After you make a payment, most large credit issuers and lenders update your account information with the credit bureaus within 30 to 45 days. Smaller credit entities may only report a paid off debt once a quarter, so in that case, it could take several months for your credit score to update.
Ways to Increase Your Credit Score After Paying Off a Loan
In addition to making timely payments, there are several ways to build credit and boost your score.
One tactic is to take the money you were using for the now paid off loan and apply it to one or more of your credit card payments. For example, if you were only making minimum payments, try paying double the minimum each month. If this isn’t possible, even kicking in an extra $10, $20, or $30 can make a difference. Paying double the minimum doesn’t just bring down your balance. It can also lower your credit utilization ratio by increasing the available credit on that card.
Another trick: Contact your card issuer and ask for an increased credit limit so your credit utilization on that card is lower. Or consider becoming an authorized user on a loved one’s credit card account.
Recommended: How Long Does It Take to Build Credit?
How to Get Credit Score Monitoring
There are various ways to check your credit score for free.
• Contact your credit card issuer. Most provide cardholders with complimentary access to their credit score.
• Inquire with your bank. Many financial institutions offer customers either their FICO score or VantageScore for free.
• Sign up with Experian. You can monitor your credit score for free through Experian, one of the three major credit bureaus.
• Download a free money tracking app, which provides you with your score and can alert you to any changes.
The Takeaway
Zeroing out the balance on a loan or credit card can be a big stress reliever, though it may not always provide the credit score boost you were hoping for. Changes in credit mix or account age are among the reasons for a drop.
The good news is, there are ways to help protect your credit score: Pay your bills on time, keep credit card accounts open even after you’ve paid off the balance, and explore credit score monitoring services that alert you to any changes in your score.
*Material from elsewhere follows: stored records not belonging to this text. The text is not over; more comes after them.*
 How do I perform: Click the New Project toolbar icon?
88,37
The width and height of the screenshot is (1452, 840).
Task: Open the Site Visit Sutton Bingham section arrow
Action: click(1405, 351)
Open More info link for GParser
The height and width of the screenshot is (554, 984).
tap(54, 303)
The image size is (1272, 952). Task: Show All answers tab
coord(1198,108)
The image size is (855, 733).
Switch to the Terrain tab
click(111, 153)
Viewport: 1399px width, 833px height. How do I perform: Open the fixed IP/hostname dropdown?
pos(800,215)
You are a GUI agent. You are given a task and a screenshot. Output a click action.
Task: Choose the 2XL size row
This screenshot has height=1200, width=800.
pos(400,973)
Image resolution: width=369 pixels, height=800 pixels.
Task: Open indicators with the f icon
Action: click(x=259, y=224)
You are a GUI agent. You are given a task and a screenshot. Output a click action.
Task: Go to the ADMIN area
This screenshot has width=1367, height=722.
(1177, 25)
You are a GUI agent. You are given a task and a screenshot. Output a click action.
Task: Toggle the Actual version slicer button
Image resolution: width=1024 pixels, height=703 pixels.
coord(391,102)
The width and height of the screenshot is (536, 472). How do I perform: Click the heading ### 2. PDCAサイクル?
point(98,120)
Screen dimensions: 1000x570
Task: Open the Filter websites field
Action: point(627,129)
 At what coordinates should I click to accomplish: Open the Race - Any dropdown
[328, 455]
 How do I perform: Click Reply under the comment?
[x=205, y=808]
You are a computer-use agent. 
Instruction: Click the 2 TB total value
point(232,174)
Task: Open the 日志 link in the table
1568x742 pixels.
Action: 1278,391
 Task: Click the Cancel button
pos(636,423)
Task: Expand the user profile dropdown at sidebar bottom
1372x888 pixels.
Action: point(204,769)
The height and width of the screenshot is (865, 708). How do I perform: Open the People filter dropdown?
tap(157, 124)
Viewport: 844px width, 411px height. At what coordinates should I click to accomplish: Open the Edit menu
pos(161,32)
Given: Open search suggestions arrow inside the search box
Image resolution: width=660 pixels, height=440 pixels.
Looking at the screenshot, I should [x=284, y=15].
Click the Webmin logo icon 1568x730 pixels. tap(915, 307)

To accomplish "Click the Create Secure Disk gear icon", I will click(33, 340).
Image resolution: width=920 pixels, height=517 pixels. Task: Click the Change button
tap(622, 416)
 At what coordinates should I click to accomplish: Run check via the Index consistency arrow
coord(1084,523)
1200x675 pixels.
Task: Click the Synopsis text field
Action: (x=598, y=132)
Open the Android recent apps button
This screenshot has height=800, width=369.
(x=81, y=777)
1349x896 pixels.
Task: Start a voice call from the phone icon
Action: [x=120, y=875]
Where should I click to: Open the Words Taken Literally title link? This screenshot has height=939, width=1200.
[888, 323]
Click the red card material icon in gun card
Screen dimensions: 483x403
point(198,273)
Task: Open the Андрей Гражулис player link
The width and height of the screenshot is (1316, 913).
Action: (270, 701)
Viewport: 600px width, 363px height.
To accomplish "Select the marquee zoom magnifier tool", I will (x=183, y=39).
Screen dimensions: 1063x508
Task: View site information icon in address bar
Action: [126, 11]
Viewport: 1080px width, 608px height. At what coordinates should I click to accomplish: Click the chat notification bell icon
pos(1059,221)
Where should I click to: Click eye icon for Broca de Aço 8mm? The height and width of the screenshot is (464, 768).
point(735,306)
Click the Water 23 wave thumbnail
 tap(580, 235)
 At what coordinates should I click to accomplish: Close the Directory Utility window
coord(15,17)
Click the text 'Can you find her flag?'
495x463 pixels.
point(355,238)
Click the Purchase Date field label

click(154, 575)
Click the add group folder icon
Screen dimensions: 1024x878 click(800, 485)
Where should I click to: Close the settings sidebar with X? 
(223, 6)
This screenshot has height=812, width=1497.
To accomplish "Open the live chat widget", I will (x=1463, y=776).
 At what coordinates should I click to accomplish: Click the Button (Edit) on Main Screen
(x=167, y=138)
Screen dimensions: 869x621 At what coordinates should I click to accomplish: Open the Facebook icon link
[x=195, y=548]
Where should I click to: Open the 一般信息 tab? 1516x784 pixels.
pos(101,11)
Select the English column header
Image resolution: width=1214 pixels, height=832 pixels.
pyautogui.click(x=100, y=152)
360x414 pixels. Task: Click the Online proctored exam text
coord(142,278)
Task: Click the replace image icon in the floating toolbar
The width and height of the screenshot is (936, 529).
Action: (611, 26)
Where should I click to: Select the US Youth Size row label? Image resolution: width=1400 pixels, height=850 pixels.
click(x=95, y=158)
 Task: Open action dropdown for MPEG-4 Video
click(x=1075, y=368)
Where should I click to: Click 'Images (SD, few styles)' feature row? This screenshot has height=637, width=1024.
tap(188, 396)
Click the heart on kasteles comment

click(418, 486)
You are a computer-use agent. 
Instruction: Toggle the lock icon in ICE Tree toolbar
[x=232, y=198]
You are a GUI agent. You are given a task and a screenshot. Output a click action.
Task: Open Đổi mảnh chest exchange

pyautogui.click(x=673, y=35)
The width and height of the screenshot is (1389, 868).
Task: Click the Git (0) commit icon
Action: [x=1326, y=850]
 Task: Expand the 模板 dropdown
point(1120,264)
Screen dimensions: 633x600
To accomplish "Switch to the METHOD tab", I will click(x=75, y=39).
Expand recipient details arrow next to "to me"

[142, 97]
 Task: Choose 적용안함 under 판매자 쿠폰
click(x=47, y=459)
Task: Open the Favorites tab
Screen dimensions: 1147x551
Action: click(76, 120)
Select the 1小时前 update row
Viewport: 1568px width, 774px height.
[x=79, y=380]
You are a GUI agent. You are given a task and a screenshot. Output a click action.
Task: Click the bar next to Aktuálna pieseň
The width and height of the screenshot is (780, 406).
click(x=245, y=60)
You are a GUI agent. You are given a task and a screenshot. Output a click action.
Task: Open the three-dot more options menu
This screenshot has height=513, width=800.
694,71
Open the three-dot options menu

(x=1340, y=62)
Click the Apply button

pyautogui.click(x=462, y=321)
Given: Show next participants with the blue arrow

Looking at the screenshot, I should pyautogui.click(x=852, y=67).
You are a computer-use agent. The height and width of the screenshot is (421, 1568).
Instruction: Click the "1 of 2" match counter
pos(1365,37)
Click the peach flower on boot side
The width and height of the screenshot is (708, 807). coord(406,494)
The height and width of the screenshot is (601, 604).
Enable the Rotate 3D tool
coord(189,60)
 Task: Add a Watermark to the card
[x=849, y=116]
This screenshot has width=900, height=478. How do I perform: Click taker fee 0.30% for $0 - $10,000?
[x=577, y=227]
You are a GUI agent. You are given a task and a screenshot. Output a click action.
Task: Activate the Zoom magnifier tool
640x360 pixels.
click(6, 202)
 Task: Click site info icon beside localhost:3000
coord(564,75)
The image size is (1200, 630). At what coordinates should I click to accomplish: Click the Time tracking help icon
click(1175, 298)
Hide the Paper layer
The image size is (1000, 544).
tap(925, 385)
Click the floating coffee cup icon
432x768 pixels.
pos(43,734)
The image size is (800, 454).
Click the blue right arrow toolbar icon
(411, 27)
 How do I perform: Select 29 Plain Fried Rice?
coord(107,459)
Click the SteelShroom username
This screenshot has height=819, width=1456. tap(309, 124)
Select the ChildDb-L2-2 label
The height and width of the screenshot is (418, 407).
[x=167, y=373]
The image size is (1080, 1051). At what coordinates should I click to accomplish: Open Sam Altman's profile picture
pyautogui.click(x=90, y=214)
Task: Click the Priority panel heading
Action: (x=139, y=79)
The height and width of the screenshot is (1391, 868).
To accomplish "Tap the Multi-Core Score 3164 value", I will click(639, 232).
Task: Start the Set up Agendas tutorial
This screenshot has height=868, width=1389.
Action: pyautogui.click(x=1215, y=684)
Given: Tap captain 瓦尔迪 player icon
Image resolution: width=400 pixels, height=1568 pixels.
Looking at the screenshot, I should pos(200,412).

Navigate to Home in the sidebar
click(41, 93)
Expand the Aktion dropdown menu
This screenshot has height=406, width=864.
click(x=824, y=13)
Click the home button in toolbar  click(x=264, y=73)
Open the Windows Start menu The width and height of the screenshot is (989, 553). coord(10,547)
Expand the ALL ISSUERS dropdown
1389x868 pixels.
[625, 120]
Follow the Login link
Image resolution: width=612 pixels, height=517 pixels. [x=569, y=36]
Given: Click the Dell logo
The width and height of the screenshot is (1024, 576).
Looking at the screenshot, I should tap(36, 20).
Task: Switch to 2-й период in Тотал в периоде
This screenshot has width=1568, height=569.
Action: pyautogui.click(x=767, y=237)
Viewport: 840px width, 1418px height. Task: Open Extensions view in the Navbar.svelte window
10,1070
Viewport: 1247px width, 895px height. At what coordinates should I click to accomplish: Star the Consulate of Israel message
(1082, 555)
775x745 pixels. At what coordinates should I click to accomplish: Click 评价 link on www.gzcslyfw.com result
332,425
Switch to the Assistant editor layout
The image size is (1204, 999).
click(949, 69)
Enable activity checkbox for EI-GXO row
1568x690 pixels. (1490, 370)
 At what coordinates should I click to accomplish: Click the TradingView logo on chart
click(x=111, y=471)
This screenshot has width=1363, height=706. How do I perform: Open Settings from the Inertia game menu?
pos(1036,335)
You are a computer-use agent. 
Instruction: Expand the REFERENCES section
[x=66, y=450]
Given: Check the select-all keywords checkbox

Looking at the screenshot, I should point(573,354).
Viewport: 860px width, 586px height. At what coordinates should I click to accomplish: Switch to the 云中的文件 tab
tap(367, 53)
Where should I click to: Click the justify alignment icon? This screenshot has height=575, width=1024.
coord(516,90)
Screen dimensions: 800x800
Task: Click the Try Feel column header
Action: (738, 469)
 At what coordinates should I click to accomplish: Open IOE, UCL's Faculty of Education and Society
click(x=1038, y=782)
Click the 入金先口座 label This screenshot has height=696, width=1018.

Take control of your finances with SoFi. With our financial insights and credit score monitoring tools, you can view all of your accounts in one convenient dashboard. From there, you can see your various balances, spending breakdowns, and credit score. Plus you can easily set up budgets and discover valuable financial insights — all at no cost.
FAQ
How long does it take to rebuild credit after paying off debt?
The amount of time it takes to rebuild credit is different for everyone. For some people, it may only take three to six months, while for others it could take years, especially if credit card bills have high balances or are maxed out. Certain factors such as missed payments, which can remain on your credit report for up to seven years, or a declared bankruptcy (which can linger for up to 10 years) can keep your credit score from increasing.
Why does my credit score go down after paying off debt?
Eliminating one debt means you’ve changed your overall credit “portfolio,” which can impact some factors that go into determining your credit score. For instance, if you’ve paid off a car loan and all of your other debts are credit cards, you’ve affected the diversity of your credit mix. As a result, you may see a slight drop in your credit score.
How much will my credit score increase after paying off debt?
There’s no exact number of points your credit score will increase from paying off a debt. However, it’s possible credit scores can increase anywhere between 10 to 50 points after eliminating a credit card debt.